*** Opening of Dataset records ***

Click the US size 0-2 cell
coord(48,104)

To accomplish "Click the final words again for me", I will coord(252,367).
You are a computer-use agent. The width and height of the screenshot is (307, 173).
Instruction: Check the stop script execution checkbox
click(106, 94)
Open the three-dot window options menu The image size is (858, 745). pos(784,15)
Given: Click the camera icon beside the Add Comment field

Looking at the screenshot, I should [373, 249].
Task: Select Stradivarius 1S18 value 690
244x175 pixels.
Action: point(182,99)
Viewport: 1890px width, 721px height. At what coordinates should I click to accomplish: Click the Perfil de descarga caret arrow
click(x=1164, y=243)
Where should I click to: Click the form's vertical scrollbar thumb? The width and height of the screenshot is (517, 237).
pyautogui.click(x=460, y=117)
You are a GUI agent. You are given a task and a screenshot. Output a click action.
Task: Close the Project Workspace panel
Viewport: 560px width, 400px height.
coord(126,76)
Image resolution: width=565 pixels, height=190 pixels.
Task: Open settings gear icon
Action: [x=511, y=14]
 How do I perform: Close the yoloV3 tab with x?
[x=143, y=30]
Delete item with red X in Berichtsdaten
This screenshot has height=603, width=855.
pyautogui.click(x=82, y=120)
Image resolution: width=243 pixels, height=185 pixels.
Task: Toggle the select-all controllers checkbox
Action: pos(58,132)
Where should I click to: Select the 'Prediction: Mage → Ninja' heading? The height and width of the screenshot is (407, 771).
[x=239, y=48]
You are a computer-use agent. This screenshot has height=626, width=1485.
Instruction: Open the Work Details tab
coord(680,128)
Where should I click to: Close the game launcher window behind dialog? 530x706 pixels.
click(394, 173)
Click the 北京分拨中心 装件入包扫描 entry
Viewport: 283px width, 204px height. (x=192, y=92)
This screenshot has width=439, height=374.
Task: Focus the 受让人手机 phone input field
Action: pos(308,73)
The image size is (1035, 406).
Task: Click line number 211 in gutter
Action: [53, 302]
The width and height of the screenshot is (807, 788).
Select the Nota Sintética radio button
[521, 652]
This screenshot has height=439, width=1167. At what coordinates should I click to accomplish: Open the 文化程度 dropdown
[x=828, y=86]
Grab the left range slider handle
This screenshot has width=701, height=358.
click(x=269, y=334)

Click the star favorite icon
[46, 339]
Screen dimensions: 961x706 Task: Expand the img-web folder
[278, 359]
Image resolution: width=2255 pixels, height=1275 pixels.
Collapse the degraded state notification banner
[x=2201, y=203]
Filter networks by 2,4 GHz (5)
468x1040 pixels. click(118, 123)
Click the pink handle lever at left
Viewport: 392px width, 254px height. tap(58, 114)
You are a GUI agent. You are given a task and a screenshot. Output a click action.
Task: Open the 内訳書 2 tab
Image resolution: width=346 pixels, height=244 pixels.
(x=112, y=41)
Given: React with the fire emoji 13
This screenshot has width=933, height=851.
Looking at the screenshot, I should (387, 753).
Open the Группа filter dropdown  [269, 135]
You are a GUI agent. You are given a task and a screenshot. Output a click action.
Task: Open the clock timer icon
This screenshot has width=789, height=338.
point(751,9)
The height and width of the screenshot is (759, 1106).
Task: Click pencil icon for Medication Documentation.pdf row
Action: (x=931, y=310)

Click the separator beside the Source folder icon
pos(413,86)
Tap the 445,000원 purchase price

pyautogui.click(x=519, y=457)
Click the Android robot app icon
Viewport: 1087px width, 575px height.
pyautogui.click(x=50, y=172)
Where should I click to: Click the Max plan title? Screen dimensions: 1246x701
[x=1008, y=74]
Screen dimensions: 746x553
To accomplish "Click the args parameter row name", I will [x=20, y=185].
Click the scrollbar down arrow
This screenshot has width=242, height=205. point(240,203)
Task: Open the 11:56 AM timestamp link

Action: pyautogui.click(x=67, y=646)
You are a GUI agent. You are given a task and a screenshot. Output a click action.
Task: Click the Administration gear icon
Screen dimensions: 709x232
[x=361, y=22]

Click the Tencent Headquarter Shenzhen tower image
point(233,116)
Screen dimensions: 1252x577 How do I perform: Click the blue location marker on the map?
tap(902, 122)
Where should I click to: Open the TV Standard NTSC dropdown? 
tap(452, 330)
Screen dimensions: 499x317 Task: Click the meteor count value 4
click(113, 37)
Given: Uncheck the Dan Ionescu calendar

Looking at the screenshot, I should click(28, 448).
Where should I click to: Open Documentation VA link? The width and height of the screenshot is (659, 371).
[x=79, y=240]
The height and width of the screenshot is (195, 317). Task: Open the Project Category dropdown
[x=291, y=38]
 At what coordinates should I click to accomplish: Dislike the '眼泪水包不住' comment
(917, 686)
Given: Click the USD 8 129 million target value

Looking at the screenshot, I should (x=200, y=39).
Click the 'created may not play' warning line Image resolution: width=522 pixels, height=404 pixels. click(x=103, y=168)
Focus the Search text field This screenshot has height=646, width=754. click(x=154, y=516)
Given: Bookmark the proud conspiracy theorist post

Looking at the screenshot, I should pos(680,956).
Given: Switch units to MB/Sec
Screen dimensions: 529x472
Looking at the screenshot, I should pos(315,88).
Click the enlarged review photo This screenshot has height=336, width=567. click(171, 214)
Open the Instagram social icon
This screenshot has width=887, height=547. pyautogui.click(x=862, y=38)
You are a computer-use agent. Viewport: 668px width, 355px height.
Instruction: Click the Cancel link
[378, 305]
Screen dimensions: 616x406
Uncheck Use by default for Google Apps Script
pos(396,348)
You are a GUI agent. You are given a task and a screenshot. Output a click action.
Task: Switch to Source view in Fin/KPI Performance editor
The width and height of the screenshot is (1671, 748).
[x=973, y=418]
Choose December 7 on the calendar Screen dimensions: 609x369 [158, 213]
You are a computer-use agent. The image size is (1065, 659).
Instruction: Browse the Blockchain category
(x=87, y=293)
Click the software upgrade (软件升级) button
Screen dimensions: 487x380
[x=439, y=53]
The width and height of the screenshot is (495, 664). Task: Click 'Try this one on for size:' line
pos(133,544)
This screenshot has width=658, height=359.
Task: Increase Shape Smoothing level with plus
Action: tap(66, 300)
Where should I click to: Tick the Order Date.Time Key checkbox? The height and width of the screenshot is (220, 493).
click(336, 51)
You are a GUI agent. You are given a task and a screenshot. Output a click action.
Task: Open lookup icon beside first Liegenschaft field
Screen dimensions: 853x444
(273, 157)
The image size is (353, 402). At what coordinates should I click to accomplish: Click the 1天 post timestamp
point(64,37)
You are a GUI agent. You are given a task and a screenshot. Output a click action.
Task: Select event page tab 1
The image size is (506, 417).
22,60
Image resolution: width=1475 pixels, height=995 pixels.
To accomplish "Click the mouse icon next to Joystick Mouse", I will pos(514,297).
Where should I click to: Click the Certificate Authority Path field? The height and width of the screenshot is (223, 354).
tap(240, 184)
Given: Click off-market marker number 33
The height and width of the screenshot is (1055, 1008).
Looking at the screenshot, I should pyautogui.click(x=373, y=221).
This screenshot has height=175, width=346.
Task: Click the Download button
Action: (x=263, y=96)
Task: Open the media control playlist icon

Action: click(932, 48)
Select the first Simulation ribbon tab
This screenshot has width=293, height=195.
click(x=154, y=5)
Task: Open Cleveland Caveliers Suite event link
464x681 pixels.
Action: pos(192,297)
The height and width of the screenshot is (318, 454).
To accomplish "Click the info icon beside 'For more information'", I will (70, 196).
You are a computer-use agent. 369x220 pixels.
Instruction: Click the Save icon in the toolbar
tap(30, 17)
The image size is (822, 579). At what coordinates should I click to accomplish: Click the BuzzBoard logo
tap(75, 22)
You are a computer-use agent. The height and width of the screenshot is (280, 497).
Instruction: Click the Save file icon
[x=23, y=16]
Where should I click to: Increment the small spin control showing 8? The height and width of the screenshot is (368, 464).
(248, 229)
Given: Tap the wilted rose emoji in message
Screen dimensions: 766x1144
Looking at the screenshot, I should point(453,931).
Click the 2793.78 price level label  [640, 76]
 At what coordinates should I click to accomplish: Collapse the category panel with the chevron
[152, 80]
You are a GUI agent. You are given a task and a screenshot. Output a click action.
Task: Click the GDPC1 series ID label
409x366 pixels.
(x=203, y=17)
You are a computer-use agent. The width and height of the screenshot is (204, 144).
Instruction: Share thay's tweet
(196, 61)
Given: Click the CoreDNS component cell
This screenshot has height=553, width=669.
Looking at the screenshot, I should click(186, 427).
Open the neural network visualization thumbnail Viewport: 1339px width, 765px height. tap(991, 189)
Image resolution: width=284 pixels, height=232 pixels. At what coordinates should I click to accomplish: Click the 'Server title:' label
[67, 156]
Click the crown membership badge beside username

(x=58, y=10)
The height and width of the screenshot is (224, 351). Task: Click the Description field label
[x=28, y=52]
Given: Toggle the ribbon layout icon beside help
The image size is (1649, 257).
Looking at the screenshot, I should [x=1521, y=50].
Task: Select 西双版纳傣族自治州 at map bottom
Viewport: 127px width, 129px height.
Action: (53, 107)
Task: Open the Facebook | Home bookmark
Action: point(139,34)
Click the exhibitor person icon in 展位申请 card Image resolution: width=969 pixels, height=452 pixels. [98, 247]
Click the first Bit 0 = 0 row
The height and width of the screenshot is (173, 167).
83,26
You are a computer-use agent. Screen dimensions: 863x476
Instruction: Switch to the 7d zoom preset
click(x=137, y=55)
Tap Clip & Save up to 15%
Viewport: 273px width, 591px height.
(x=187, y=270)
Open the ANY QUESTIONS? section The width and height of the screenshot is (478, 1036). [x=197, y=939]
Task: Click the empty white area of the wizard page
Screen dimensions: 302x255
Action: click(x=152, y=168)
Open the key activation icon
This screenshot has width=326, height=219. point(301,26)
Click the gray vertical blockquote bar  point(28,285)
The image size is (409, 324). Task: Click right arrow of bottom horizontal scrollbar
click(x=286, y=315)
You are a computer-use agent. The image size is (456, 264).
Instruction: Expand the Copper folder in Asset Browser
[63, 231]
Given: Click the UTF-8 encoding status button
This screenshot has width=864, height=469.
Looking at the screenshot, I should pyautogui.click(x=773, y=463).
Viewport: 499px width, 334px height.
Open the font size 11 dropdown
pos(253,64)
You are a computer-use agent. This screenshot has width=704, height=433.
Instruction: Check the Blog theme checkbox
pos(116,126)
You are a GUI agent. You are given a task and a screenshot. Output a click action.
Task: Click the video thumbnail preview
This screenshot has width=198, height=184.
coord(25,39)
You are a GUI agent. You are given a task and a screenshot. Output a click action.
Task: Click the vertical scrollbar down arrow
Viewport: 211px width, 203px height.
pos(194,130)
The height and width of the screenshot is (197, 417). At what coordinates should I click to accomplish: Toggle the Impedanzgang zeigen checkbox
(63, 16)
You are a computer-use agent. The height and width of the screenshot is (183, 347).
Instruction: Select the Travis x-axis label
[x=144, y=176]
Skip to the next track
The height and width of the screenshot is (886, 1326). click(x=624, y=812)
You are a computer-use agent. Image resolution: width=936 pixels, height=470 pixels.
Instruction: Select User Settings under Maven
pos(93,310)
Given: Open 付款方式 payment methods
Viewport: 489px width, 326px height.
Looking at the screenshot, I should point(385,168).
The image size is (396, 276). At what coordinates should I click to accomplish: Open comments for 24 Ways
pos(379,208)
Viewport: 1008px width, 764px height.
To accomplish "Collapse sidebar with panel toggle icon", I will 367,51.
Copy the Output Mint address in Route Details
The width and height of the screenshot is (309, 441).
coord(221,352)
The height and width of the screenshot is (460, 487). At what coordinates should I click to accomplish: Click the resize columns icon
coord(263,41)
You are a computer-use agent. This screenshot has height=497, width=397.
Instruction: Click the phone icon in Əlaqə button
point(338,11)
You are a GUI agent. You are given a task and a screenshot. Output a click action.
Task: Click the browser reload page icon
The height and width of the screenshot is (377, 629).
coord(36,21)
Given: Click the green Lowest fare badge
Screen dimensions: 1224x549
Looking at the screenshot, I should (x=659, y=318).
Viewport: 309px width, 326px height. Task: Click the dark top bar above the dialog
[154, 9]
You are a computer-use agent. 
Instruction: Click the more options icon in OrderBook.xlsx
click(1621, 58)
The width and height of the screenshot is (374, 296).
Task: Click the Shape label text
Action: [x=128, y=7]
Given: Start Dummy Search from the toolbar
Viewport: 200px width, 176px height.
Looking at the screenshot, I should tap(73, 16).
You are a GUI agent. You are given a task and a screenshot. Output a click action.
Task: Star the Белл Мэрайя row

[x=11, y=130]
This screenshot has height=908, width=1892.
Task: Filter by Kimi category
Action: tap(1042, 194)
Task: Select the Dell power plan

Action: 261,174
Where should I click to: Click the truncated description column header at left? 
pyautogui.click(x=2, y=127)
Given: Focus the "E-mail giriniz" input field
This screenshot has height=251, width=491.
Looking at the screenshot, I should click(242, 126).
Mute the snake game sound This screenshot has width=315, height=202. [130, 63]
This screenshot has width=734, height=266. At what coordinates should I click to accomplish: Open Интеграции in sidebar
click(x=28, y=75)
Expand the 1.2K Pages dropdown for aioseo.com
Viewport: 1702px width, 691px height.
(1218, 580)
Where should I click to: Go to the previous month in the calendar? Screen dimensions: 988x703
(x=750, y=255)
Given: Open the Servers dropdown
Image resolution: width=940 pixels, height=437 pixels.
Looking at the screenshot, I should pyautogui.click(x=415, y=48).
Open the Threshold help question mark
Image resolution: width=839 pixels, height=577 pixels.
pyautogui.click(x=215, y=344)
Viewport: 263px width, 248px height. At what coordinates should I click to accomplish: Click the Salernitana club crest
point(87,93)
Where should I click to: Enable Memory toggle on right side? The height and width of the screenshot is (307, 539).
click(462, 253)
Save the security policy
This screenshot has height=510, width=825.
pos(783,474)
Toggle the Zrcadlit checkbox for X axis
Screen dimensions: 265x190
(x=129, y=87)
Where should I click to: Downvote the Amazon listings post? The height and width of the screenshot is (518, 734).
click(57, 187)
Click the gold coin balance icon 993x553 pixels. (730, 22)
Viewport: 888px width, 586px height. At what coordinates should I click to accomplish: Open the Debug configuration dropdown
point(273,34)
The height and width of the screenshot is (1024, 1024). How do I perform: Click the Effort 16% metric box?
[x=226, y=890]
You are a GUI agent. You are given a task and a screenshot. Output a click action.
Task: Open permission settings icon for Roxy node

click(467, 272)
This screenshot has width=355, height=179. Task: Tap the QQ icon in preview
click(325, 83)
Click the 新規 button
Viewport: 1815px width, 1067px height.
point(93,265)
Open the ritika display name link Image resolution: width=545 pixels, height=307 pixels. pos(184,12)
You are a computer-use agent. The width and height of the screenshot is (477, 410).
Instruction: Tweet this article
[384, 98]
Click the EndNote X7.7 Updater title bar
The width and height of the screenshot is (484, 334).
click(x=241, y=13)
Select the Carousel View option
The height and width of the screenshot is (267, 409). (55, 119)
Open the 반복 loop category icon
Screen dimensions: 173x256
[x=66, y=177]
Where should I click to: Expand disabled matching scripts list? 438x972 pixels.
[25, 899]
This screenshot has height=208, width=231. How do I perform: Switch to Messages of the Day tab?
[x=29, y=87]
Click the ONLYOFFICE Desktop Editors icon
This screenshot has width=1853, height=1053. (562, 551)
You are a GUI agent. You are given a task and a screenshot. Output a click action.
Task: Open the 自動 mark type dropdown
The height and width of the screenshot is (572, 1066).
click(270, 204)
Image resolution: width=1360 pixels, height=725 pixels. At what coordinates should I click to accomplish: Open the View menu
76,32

*** Close of Dataset records ***

● Task item
Please print verbatim each line from the first line of the entries above to the line that contains "Delete item with red X in Berichtsdaten", inclusive, and nothing more.

● Response
Click the US size 0-2 cell
coord(48,104)

To accomplish "Click the final words again for me", I will coord(252,367).
You are a computer-use agent. The width and height of the screenshot is (307, 173).
Instruction: Check the stop script execution checkbox
click(106, 94)
Open the three-dot window options menu The image size is (858, 745). pos(784,15)
Given: Click the camera icon beside the Add Comment field

Looking at the screenshot, I should [373, 249].
Task: Select Stradivarius 1S18 value 690
244x175 pixels.
Action: point(182,99)
Viewport: 1890px width, 721px height. At what coordinates should I click to accomplish: Click the Perfil de descarga caret arrow
click(x=1164, y=243)
Where should I click to: Click the form's vertical scrollbar thumb? The width and height of the screenshot is (517, 237).
pyautogui.click(x=460, y=117)
You are a GUI agent. You are given a task and a screenshot. Output a click action.
Task: Close the Project Workspace panel
Viewport: 560px width, 400px height.
coord(126,76)
Image resolution: width=565 pixels, height=190 pixels.
Task: Open settings gear icon
Action: [x=511, y=14]
 How do I perform: Close the yoloV3 tab with x?
[x=143, y=30]
Delete item with red X in Berichtsdaten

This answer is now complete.